▶ _TASK TO COMPLETE_: In the entries below, find the line with "The height and" and the line with "Click the 楼主 corner badge on the post". Return those two lines and all lines between them, exactly.

[RECORDS FOR THE TASK — start]

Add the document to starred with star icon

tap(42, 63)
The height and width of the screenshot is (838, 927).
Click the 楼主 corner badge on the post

[RECORDS FOR THE TASK — finish]
[RECORDS FOR THE TASK — start]

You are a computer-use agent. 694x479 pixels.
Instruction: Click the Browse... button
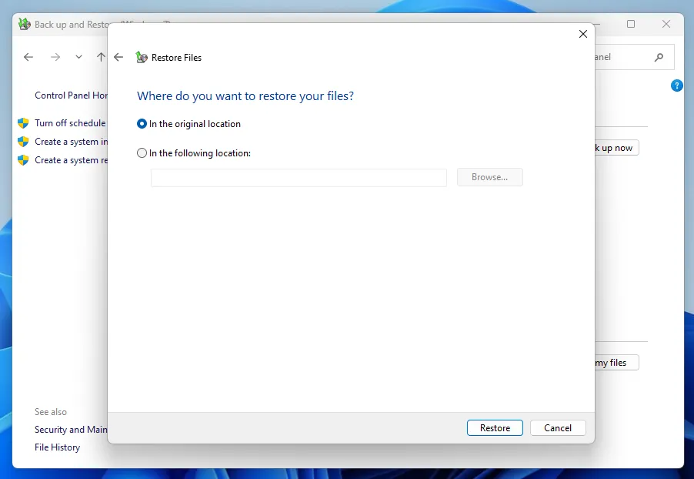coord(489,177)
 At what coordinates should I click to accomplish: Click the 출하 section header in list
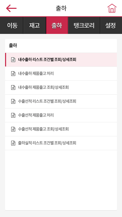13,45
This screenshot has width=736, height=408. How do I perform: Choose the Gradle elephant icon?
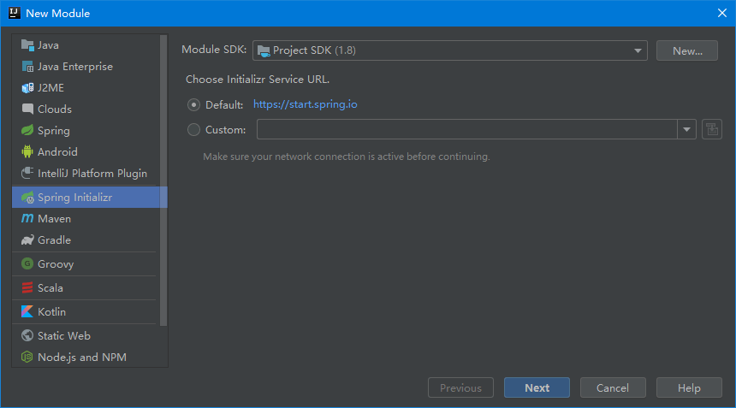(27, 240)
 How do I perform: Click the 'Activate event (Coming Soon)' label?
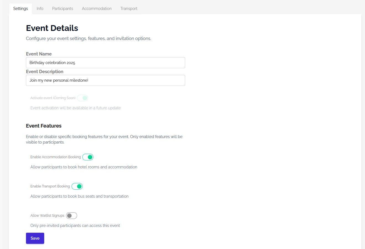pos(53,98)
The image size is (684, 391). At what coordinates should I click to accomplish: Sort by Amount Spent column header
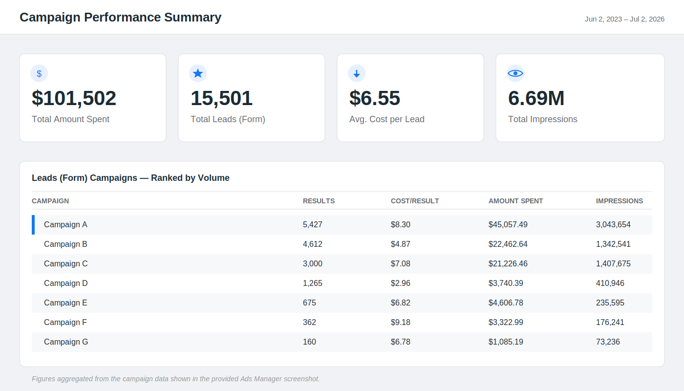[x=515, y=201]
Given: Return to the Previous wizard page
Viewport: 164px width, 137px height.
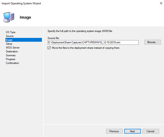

[RECORDS FOR THE TASK — finish]

▶ _ANSWER TO THIS EXERCISE_:
The height and width of the screenshot is (838, 927).
Click the 楼主 corner badge on the post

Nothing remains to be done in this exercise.